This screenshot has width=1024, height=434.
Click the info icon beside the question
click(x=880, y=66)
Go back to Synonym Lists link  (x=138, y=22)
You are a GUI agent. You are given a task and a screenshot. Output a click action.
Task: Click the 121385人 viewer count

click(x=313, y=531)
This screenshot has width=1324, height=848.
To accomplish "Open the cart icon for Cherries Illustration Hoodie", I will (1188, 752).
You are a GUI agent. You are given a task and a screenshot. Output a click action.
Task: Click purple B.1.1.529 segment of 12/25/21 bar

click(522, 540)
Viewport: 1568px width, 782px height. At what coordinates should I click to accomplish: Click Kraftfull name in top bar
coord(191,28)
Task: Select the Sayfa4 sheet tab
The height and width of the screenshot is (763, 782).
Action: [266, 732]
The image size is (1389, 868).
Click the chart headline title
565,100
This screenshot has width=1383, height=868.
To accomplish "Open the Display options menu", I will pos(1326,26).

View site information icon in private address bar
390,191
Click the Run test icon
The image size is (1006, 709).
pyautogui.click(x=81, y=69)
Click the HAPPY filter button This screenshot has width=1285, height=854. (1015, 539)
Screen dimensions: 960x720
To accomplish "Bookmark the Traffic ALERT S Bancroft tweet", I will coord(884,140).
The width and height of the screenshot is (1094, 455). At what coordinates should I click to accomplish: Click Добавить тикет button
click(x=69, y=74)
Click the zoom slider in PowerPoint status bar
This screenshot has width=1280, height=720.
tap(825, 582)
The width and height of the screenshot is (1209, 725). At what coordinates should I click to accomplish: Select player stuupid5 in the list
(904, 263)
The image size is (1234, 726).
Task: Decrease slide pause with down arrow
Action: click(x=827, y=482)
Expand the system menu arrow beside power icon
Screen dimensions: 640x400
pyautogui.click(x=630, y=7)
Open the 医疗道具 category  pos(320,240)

_ _ _ _ _

▶ [Problem]: Could you copy every line in the records that holds "menu"?

▶ [The completed task]:
To accomplish "Open the Display options menu", I will pos(1326,26).
Expand the system menu arrow beside power icon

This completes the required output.